As things currently stand, federal agencies can deny both employment and security clearances based on a person’s past history with marijuana. Not that they do so on a regular basis, but they can if need be. As long as marijuana remains a Schedule I controlled substance, federal agencies are well within their rights to consider marijuana consumption in employment decisions.

 

What the Proposed Legislation Does

 

Sen. Gary Peters hopes to begin removing the federal employment roadblock with his bill, aptly named the DOOBIE Act. If passed, the legislation would mandate an end to current employment discrimination. Federal agencies would no longer be able to make employment or security clearance decisions based solely on past marijuana consumption.

 

It is worth noting that Peters’ bill is not the first one to address federal employment discrimination against marijuana users. Several other lawmakers have introduced similar bills over the years. Unfortunately, the bills always seem to get bogged down in committee or attached to legislation that ultimately fails. Will the Peters bill be any different? Time will tell.

 

This would all become a moot point if Congress would move to legalize marijuana across the board. That is not likely to happen anytime soon. However, marijuana could be moved to Schedule III by the end of the year. That could ultimately lead to federally legal marijuana prescriptions which would then open a whole new can of worms in the employment realm.

 

The States Are Doing It, Too

 

While we keep an eye on what federal lawmakers do with the DOOBIE Act, we would also be wise to take a look at what states are doing. Slowly but surely, states with legalized marijuana have begun working on workplace protections. Utah is an excellent example.

 

The operators of Brigham City’s Beehive Farmacy explain that Utah is a medical-only state. Until a few years ago, medical cannabis users did not enjoy any workplace protections. Beehive Farmacy operators say that all changed when a firefighter’s job was put in jeopardy.

 

Apparently, upon discovering that the firefighter possessed a valid Utah medical cannabis card, his employer instigated disciplinary proceedings.
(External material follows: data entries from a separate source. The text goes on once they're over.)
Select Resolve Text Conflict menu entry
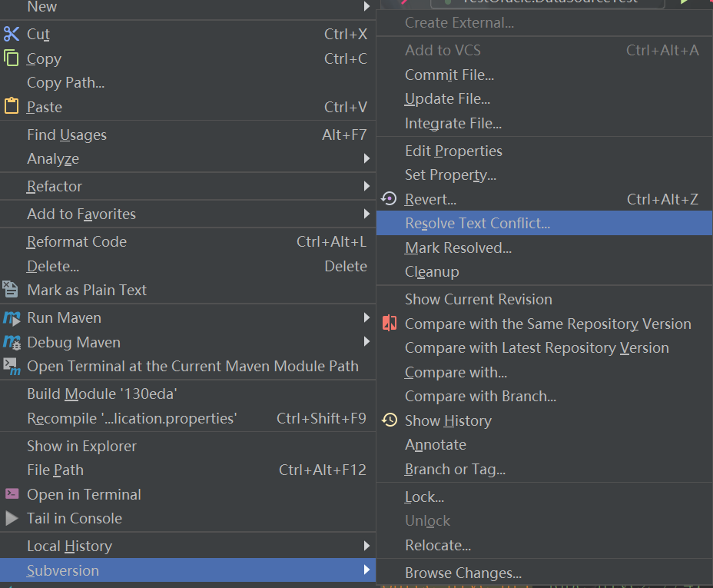(477, 224)
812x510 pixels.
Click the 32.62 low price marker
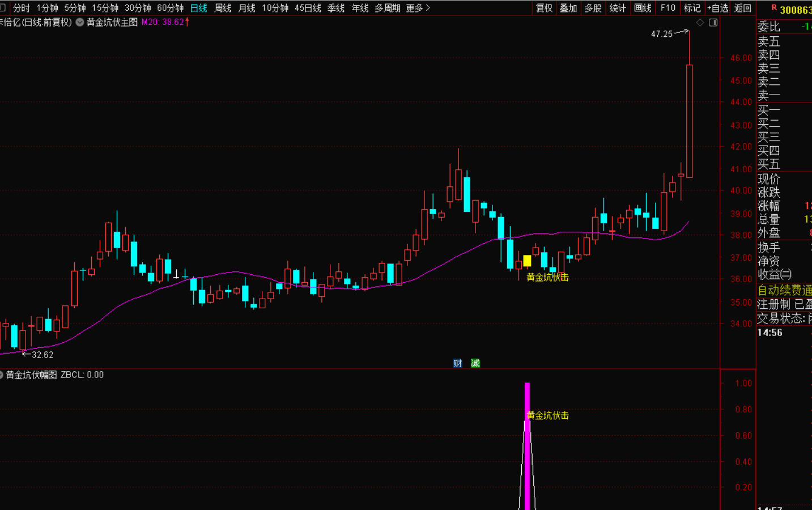point(42,355)
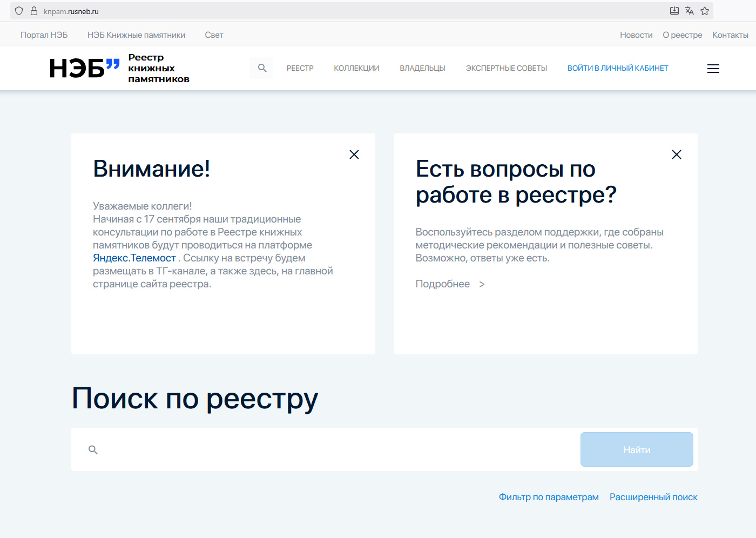Click the magnifier icon inside the search field
This screenshot has height=538, width=756.
(x=92, y=449)
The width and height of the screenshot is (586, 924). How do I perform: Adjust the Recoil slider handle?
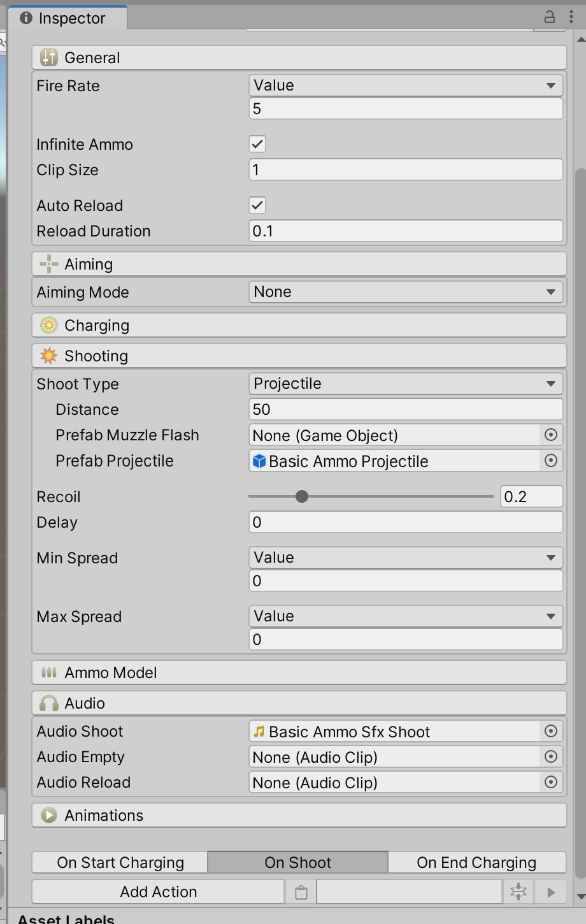click(302, 496)
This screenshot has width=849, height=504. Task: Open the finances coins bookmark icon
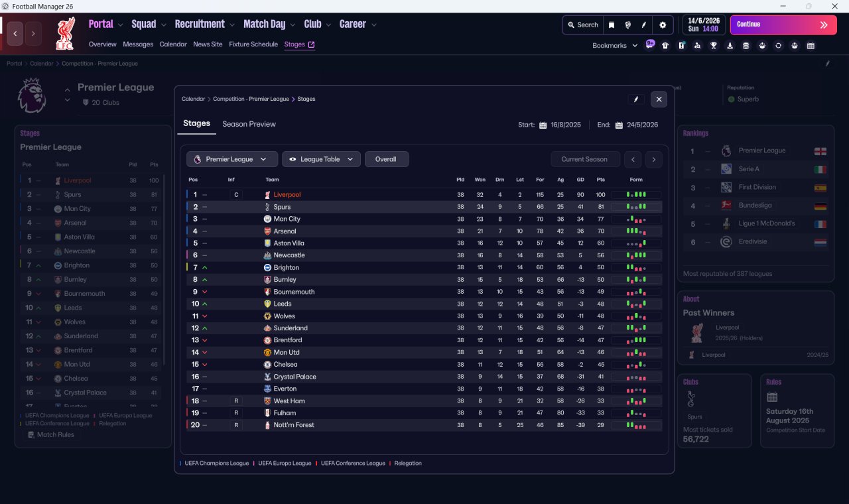[x=746, y=46]
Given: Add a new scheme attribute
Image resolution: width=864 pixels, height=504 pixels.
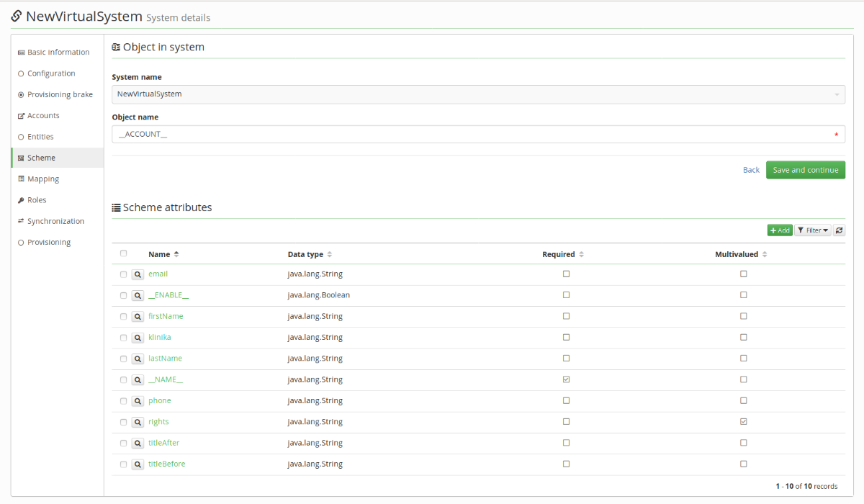Looking at the screenshot, I should pyautogui.click(x=780, y=230).
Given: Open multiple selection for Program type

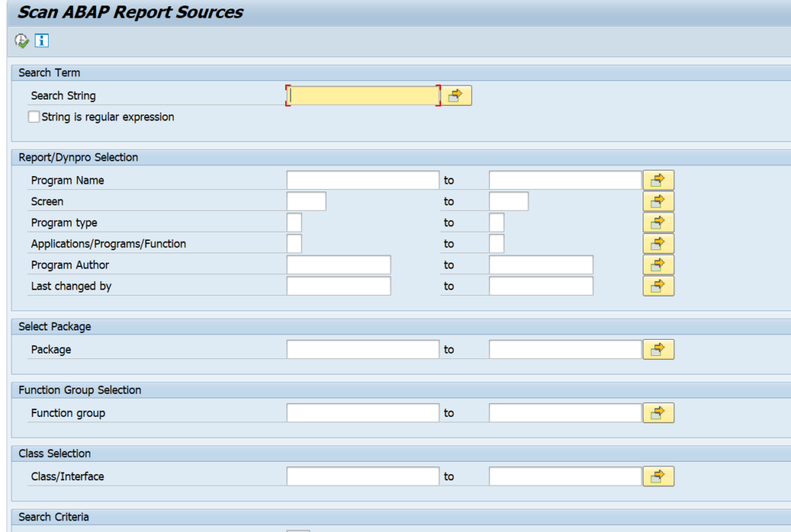Looking at the screenshot, I should [x=658, y=222].
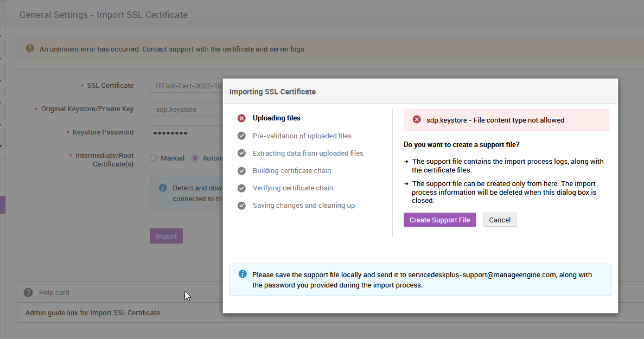Screen dimensions: 644x339
Task: Select the Automatic certificate radio option
Action: pyautogui.click(x=195, y=158)
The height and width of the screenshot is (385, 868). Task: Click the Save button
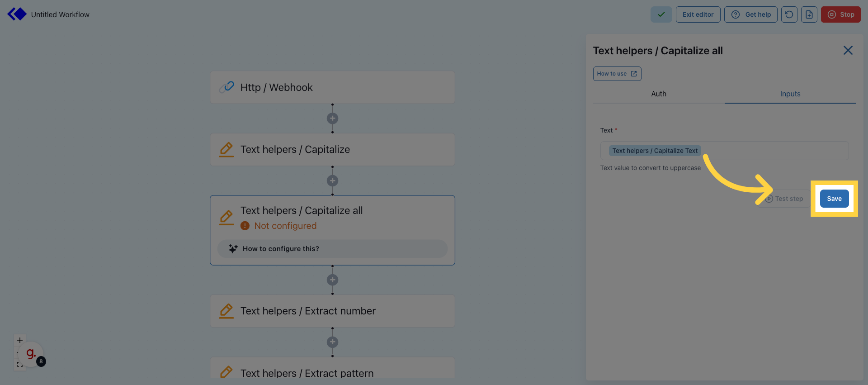pos(834,199)
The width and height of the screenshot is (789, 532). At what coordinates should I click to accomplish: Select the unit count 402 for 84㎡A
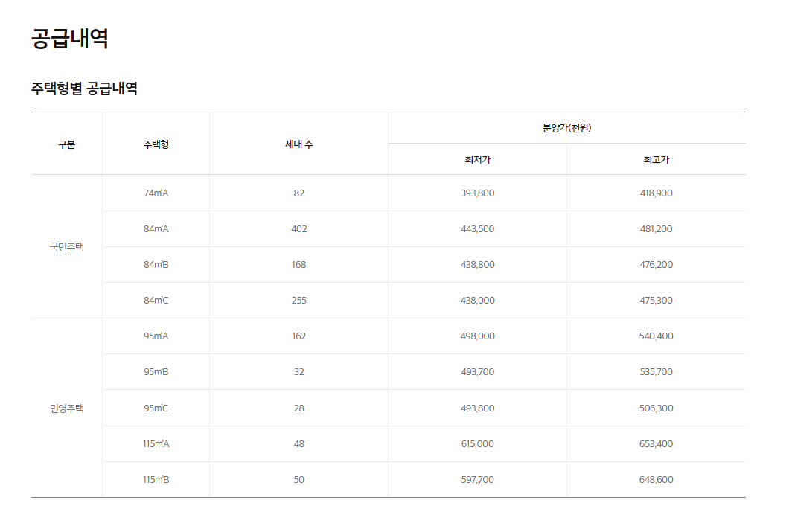tap(298, 228)
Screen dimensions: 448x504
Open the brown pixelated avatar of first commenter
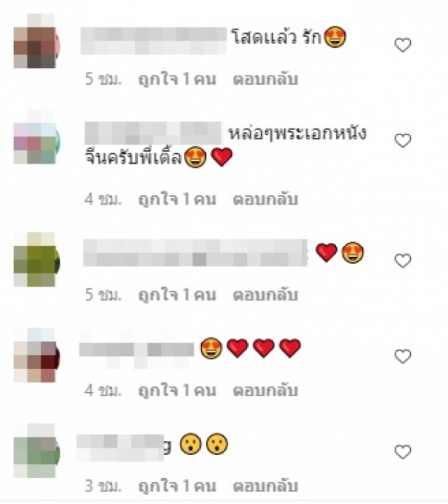(36, 41)
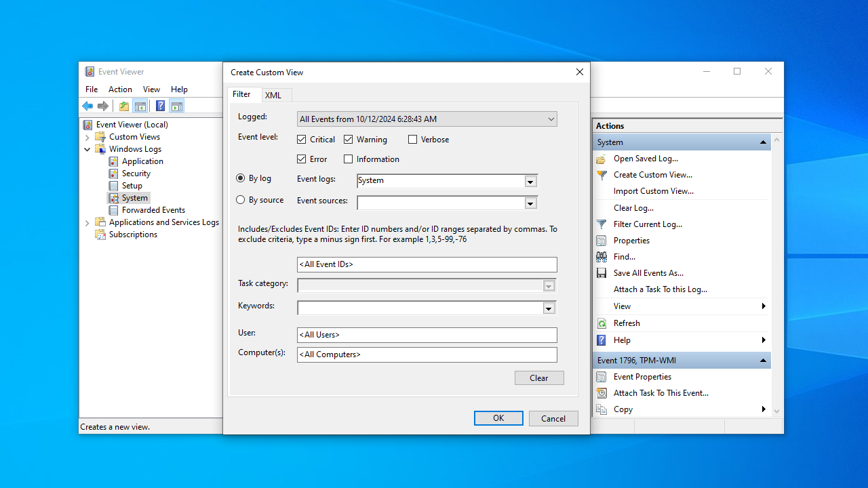The width and height of the screenshot is (868, 488).
Task: Check the Information event level checkbox
Action: coord(349,159)
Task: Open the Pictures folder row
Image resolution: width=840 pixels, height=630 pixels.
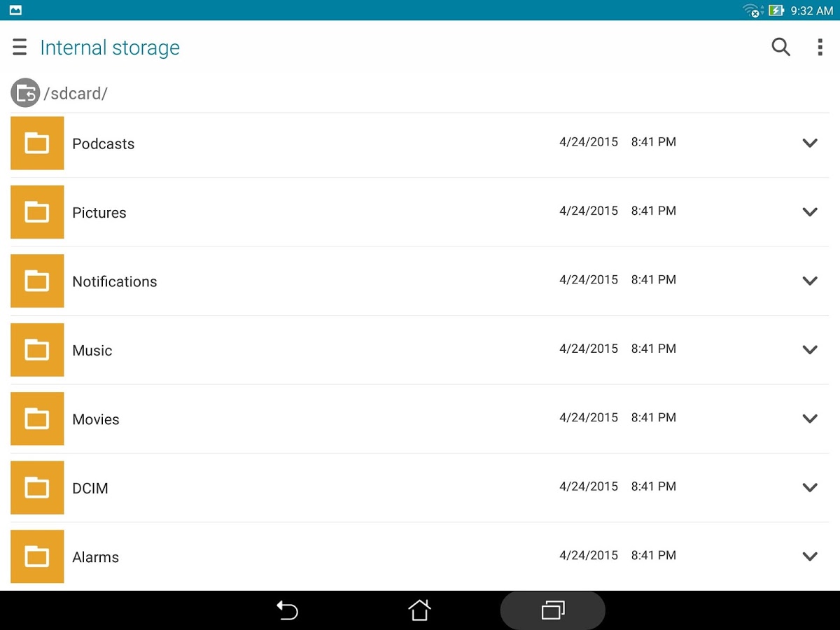Action: tap(420, 212)
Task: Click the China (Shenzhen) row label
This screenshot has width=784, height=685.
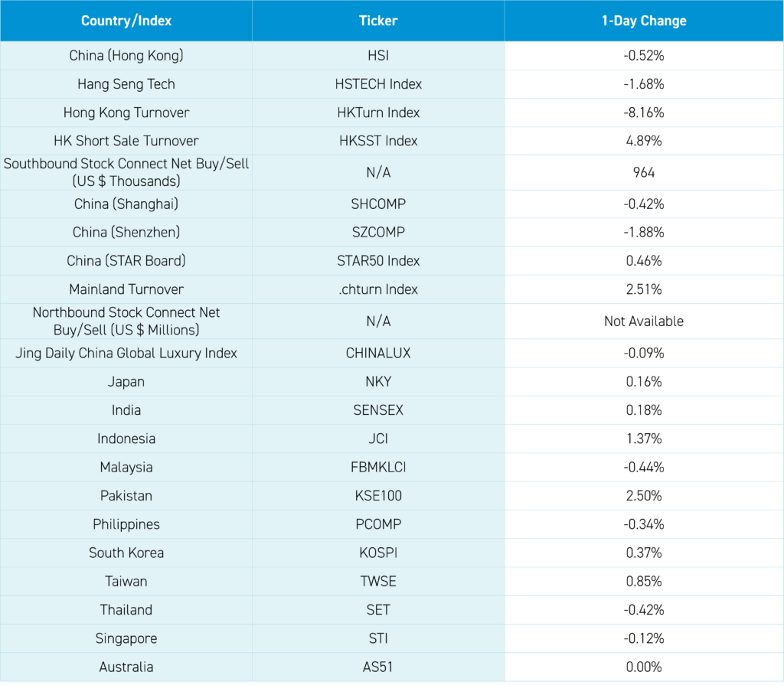Action: (126, 233)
The man’s livelihood was threatened. State lawmakers stepped in during the next legislative session and created a new law requiring that all public sector employers treat medical cannabis like any other prescription medication. Only a small number of employers were exempted, among them being law enforcement agencies.

 

Lawmakers went a step further during the 2024 legislative session to strengthen the original law. Under the beefed-up rules, public sector employers cannot exercise disciplinary actions related to medical cannabis if such actions differ in any way from those that might be taken against users of other prescription drugs.

 

Such Laws Are Inevitable

 

At this point, workplace protection laws from marijuana users are inevitable. Legalization is an unstoppable train that will ultimately lead to significant changes in federal law. Lawmakers have no choice but to begin preparing for that future now. Workplace protection rules are part of those preparations.

 

Will the Peters bill ever see the light of day? Who knows? It will have to make the long end slow journey through committee before being presented to the full Senate. The bill could die at any point along the way.